━━━━━ Data shown ━━━━━

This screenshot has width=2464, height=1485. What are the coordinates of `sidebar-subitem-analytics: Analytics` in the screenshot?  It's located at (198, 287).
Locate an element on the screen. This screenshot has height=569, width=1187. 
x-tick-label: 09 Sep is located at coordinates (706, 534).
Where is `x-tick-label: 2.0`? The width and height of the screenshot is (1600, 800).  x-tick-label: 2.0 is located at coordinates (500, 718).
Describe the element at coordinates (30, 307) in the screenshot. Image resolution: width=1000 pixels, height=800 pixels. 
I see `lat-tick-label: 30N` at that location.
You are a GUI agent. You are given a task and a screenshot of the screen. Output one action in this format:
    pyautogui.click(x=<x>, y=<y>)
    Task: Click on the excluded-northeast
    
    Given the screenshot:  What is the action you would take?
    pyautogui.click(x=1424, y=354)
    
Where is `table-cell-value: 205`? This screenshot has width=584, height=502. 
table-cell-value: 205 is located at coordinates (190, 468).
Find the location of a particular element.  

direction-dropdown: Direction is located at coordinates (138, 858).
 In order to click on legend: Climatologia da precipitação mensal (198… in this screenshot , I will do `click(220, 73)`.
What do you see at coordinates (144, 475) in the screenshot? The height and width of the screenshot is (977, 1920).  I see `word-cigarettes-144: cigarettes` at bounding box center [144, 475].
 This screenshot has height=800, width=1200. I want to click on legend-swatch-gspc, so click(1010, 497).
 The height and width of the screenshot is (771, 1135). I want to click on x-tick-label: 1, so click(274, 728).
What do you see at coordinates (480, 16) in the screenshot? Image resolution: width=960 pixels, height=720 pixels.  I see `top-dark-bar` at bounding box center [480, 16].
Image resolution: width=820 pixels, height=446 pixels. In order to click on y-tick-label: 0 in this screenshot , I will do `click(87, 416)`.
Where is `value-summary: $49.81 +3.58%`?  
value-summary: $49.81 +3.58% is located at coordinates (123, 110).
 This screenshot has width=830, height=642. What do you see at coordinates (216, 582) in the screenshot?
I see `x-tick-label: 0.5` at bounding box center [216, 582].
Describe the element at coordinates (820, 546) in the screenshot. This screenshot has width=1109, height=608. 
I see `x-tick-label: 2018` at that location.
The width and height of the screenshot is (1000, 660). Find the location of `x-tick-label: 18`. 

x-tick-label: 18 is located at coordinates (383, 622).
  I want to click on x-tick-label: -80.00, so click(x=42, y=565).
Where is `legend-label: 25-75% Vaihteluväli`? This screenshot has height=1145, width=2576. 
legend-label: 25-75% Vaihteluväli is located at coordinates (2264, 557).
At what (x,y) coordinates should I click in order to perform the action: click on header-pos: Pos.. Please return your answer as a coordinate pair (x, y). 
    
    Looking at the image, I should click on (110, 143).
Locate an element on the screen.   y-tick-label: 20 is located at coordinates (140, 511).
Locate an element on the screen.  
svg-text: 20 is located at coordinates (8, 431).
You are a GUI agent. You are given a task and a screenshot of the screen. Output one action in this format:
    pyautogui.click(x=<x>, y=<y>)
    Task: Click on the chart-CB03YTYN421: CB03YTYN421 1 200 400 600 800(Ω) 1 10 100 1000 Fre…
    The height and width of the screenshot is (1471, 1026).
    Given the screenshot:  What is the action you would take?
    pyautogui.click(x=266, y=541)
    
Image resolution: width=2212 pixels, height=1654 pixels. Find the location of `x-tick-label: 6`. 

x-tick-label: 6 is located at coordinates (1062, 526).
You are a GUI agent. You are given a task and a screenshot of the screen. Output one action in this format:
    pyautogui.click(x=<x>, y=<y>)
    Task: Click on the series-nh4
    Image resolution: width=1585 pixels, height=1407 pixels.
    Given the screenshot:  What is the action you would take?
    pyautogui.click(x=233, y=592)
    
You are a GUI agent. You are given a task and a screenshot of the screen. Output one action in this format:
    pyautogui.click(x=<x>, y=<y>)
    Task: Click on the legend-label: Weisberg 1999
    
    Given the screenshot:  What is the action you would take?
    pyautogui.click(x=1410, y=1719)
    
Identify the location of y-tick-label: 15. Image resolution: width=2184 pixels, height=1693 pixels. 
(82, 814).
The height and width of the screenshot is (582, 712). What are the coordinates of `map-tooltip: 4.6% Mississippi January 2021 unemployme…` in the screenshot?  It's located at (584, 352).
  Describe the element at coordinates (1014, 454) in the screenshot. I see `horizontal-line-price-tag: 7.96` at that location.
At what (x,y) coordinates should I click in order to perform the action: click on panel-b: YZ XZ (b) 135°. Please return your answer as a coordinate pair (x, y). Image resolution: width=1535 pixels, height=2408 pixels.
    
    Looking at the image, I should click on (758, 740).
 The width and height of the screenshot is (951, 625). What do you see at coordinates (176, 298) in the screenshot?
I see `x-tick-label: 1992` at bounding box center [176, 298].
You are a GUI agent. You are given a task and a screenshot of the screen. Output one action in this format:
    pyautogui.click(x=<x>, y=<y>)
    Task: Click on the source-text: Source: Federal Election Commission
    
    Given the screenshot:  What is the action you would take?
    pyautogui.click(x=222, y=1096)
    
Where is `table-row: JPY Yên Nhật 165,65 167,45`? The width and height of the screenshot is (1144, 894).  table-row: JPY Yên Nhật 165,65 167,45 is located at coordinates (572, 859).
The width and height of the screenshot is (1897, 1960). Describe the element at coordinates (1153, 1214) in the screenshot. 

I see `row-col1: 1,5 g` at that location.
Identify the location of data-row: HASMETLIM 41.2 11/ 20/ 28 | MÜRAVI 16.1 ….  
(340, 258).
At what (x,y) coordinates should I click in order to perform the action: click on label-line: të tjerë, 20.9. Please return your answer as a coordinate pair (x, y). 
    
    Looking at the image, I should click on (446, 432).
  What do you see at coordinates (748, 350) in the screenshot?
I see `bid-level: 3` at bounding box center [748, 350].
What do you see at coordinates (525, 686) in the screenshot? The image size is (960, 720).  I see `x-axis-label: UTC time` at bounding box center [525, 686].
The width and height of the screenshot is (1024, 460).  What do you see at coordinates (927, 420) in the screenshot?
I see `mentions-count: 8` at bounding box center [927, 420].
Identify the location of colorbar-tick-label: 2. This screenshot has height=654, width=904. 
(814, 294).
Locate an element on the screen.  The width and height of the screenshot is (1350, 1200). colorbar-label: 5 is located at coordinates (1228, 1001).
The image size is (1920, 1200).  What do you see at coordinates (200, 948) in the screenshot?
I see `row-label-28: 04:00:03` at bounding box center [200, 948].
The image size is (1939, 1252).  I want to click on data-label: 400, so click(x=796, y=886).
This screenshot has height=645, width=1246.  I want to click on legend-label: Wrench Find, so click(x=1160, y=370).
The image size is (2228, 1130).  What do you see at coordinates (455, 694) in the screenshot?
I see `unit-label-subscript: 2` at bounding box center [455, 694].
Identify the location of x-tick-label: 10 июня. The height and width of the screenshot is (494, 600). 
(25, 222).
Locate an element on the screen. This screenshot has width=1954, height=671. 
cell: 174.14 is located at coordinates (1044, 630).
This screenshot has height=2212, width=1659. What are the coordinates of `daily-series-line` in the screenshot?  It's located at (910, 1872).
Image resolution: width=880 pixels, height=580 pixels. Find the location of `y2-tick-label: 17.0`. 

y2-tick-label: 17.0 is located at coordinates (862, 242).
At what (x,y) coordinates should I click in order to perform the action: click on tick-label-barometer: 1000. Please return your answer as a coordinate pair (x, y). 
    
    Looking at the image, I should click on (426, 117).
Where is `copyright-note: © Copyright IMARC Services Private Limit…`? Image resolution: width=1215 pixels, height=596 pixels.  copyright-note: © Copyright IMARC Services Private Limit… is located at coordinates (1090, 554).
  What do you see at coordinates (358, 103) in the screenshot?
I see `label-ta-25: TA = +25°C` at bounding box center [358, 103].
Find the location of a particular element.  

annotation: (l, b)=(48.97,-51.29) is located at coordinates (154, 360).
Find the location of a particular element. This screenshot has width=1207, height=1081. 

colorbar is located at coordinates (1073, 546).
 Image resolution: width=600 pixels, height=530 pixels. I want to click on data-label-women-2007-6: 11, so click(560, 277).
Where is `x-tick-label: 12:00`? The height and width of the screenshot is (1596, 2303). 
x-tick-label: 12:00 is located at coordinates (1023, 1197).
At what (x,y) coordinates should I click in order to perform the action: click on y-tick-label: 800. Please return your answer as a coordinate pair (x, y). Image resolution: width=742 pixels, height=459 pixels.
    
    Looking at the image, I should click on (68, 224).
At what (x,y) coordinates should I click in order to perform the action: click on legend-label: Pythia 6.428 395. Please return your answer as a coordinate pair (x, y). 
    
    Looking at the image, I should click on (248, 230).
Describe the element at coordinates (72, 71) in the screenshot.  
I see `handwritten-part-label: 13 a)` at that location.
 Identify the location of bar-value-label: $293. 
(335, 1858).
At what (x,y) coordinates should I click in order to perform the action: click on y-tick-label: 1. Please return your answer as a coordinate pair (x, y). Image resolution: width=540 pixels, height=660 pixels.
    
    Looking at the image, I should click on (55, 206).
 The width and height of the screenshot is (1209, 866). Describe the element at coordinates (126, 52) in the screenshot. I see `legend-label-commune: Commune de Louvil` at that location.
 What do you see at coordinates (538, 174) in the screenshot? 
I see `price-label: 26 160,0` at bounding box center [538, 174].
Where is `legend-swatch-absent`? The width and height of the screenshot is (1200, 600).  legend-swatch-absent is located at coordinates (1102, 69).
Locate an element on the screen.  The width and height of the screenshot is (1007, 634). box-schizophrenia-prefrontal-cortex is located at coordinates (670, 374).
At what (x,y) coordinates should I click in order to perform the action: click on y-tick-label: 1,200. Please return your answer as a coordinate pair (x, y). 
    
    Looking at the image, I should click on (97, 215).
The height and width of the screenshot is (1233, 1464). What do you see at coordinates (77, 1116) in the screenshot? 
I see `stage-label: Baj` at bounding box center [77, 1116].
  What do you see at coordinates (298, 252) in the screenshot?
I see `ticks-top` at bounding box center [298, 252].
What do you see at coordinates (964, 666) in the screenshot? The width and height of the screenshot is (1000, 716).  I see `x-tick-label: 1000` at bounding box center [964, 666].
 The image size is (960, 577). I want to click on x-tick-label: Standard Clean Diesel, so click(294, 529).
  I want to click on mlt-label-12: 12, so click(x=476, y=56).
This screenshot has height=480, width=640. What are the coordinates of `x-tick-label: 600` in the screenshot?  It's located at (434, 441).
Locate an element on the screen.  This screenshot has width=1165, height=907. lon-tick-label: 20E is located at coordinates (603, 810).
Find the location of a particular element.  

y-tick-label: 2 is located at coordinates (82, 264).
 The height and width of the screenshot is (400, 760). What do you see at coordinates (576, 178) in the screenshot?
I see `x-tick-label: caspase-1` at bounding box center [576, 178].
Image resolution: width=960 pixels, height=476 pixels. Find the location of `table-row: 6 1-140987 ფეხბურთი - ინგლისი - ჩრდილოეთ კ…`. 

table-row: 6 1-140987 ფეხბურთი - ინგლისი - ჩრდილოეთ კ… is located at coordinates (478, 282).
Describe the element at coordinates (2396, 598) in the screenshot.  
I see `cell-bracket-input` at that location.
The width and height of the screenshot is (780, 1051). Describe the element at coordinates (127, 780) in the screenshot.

━━━━━

> _Assignment_: Below the records, give the part that opens with the line containing "on label-line: të" and closes with the line containing "Looking at the image, I should click on (446, 432)." as a Markdown table with the columns Row and Line, skipping blank lines. Put one line in each row, numbered in order.

> _Task answer_:
| Row | Line |
|---|---|
| 1 | At what (x,y) coordinates should I click in order to perform the action: click on label-line: të tjerë, 20.9. Please return your answer as a coordinate pair (x, y).  |
| 2 |     Looking at the image, I should click on (446, 432). |